Like all crimes, when someone reports a sexual assault to an emergency department, evidence must be collected. And that costs money. Victims aren't supposed to pay for medical care or the investigation but it gets complicated when a person's body becomes a crime scene.
"If you were robbed at your home, you wouldn't have to pay for the police to do the investigation," said Tracy Fremming, a sexual assault nurse examiner (S.A.N.E.) with Ministry St. Clare's Hospital in Weston.
At hospitals around the state, a similar approach applies to victims of sexual assault who come in for an exam. The Violence Against Women Act requires victims have access to free medical attention. In Wisconsin, the Dept. of Justice has set up two funds: the Crime Victim Compensation Fund, which helps those who report a crime of any kind, manage the financial burden; and the Sexual Assault Forensic Exam Fund, specifically for sexual assault victims who don't want to tell law enforcement or their insurance companies.
"The law still allows you to bill insurance, but the outcome of that is that the victim has to pay a copay and a deductible," Fremming said. "And it would cost the victim money. And we don't believe that's morally what we stand for."
That's why St. Clare's only charges the government. But not all health care providers are aware of these services.
"We've worked with a number of victims who've called us and said 'I can't believe this is happening, why am I getting a bill,'" Jane Graham Jennings said. Graham Jennings is the director of the sexual assault and domestic violence advocacy agency, The Women's Community in Wausau. She says many of the women she works with can't cover the costs.
"It feels like a really big slap in the face [to the victims]" she said.

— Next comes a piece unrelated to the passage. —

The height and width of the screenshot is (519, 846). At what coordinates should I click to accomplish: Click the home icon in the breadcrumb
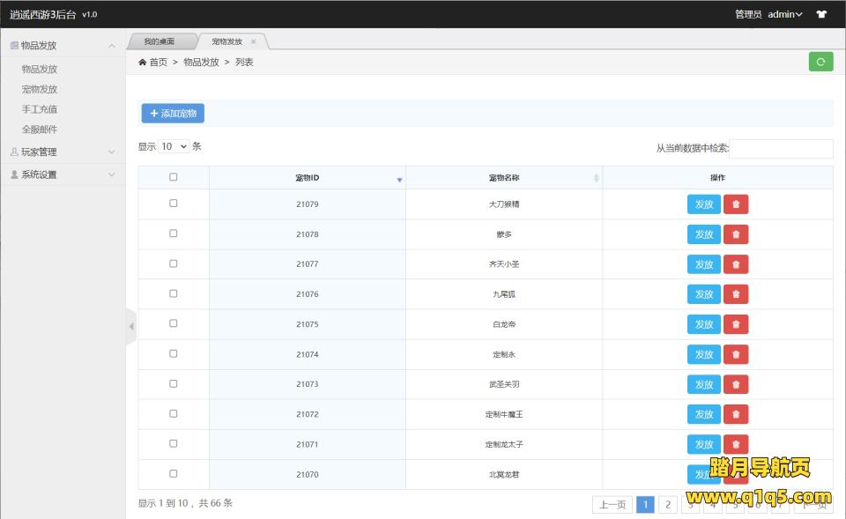(x=143, y=63)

Graham Jennings blames society's unwillingness to accept that these crimes do occur. The DOJ's Dir. of the Office of Crime Services says the situation is also complicated because multiple players are involved in the system.

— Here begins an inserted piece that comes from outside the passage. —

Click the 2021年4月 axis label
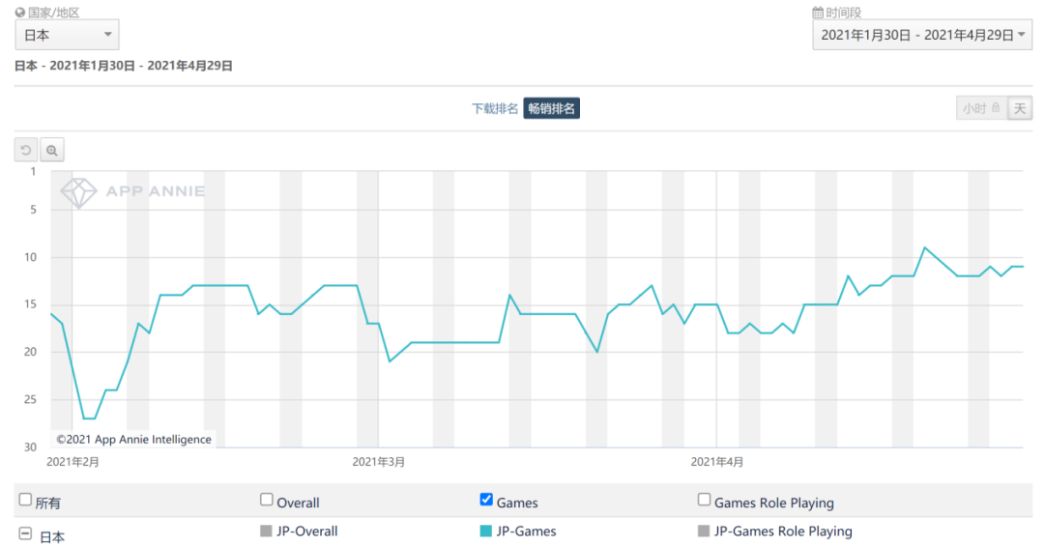Viewport: 1044px width, 547px height. coord(717,462)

"You go to the hospital and they have a billing department and they're used to working with certain insurance companies," Jill Karofsky said. "And then insurance companies have their own financial departments and what goes out and comes in."
Karofsky says the best way to make sure victims don't have to pay out of pocket, is to make hospitals and victims' advocates aware of the assistance programs. There's no cap on the two state funds, so the need will always be met.